Exercise instructions: Convert the stretch from the line containing "Where should I" through the line containing "tap(618, 556)" into a Markdown table with the columns "Number" and "Line," skipping any blank lines and omitting the pictures.

Recorded data:
---

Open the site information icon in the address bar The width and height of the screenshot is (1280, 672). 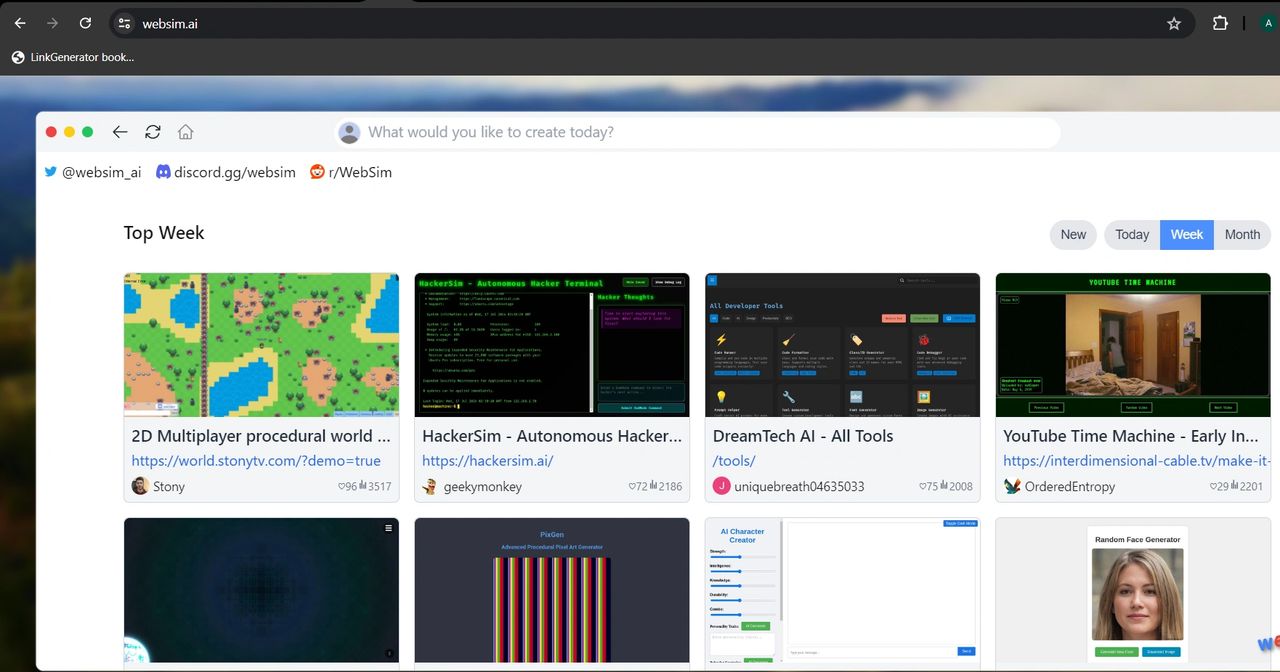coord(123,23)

---

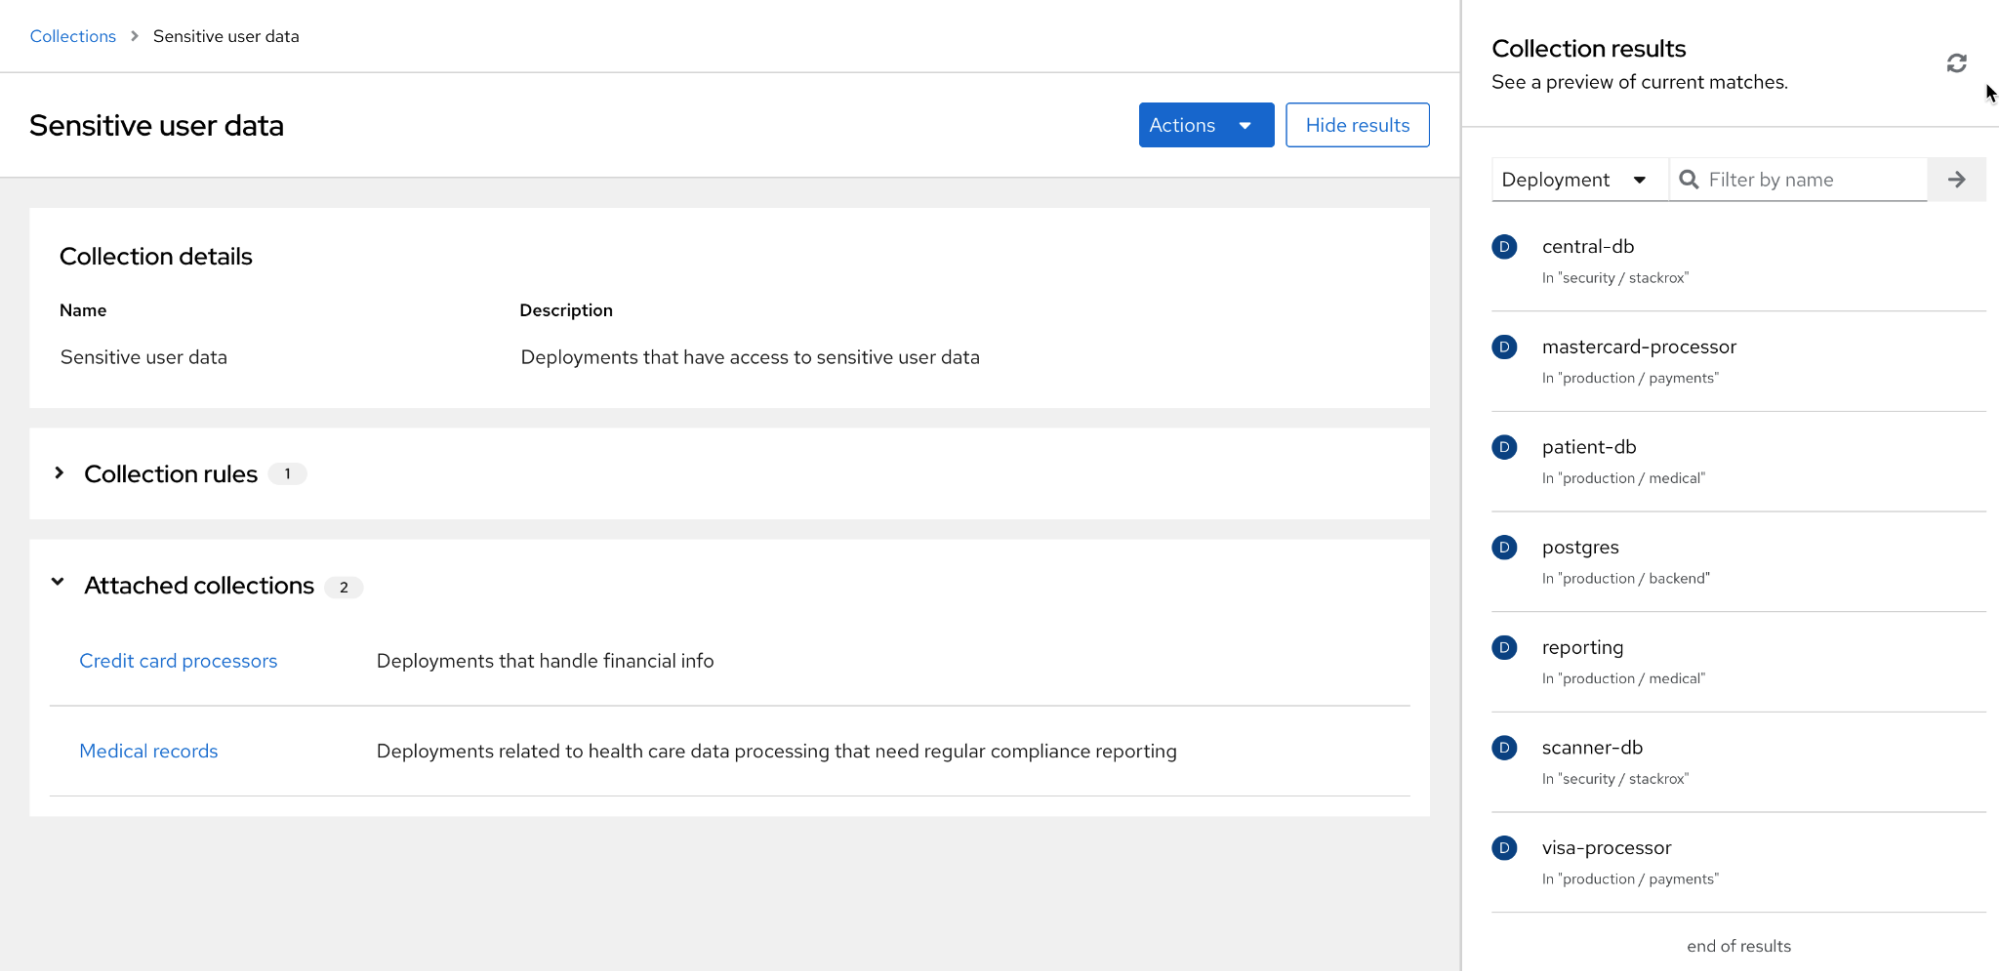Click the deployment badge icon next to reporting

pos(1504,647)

---

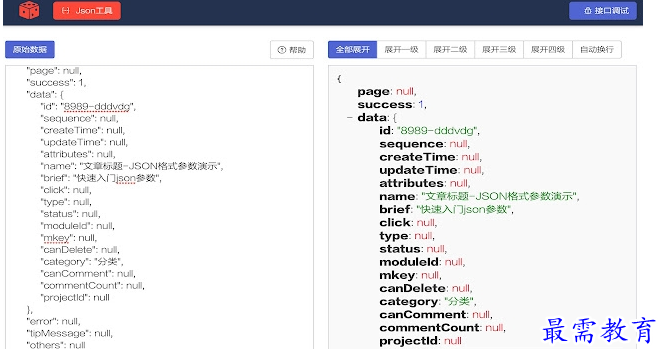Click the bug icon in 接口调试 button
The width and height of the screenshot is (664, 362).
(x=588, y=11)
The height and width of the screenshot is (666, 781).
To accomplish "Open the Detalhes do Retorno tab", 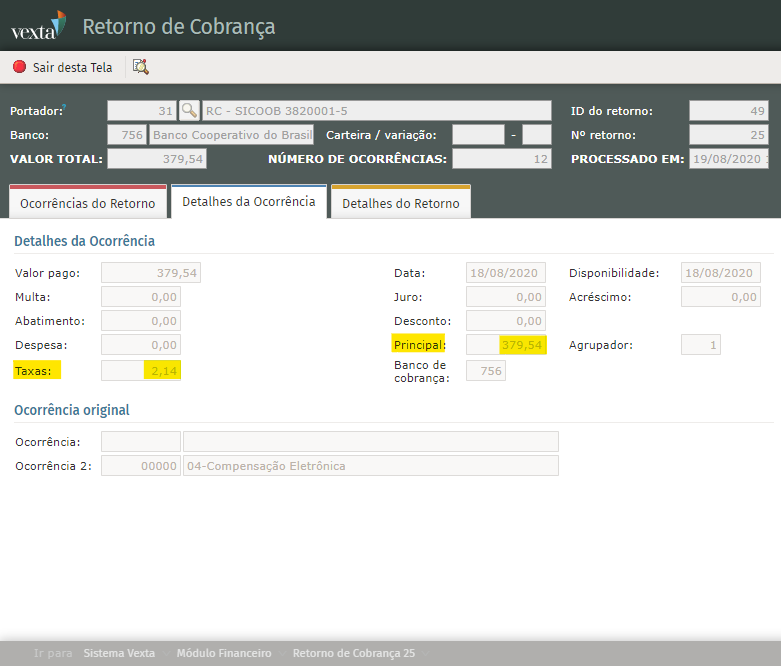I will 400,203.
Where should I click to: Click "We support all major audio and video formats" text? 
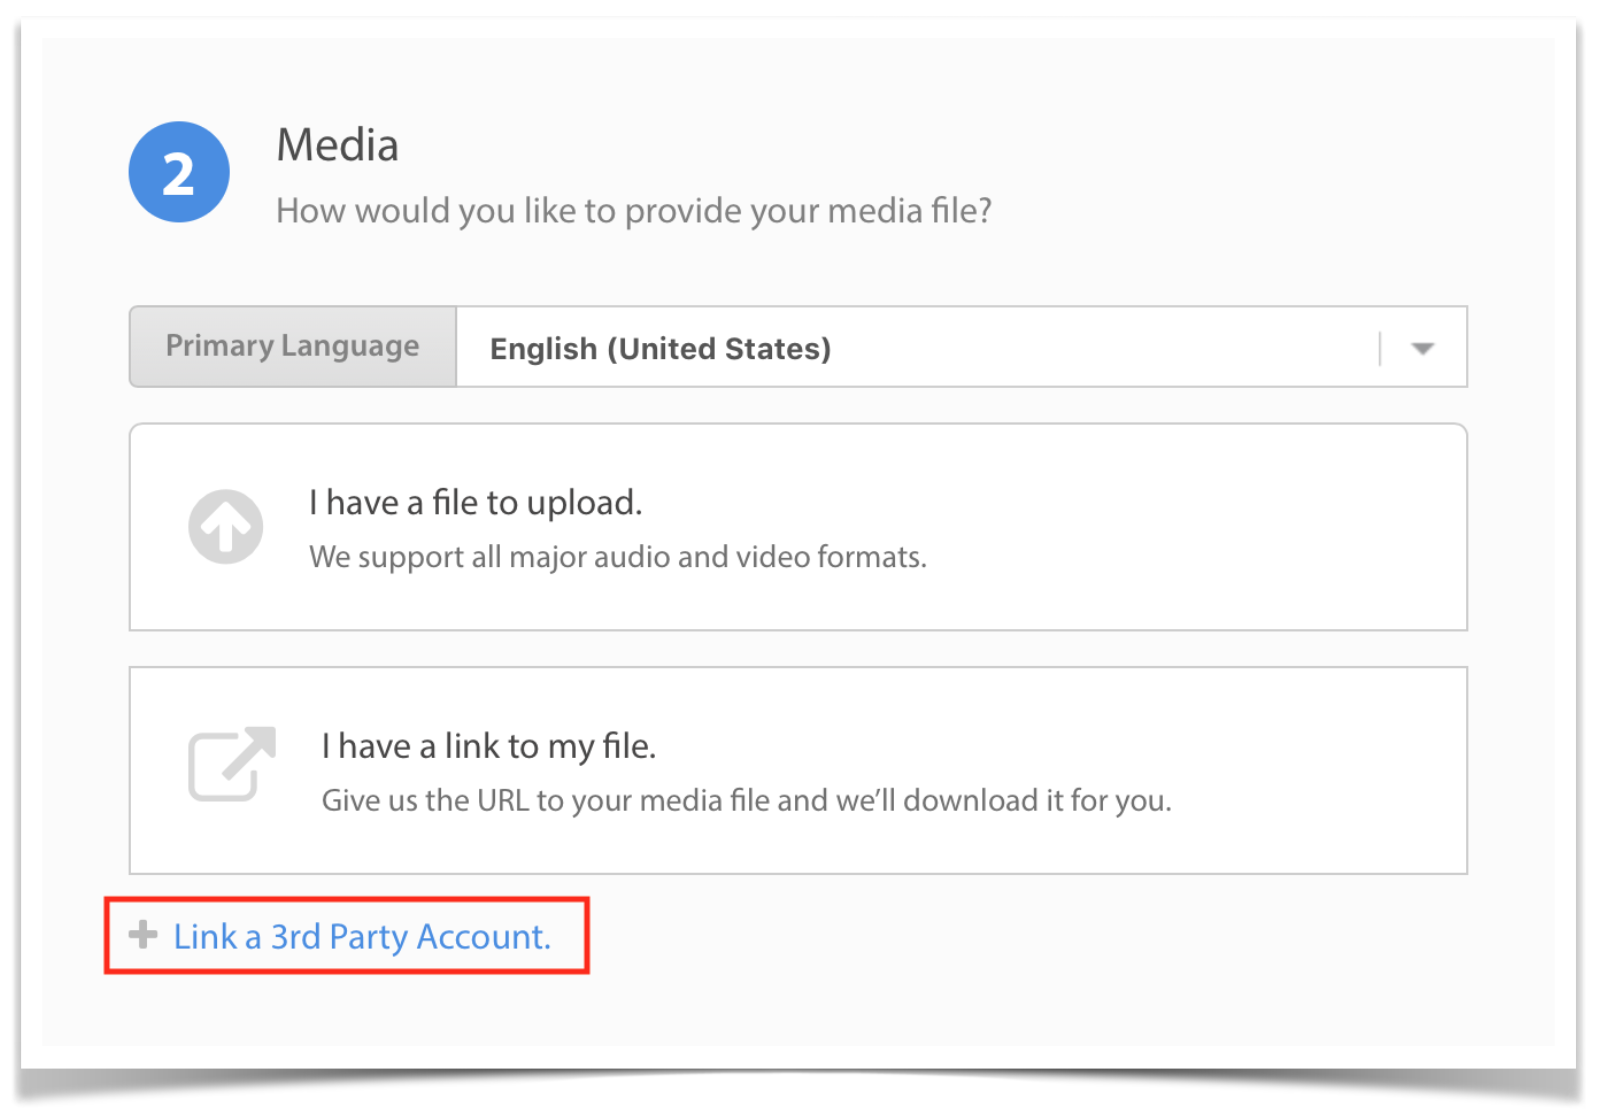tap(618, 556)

---

Exercise output:
| Number | Line |
|---|---|
| 1 | Where should I click to: Click "We support all major audio and video formats" text?  |
| 2 | tap(618, 556) |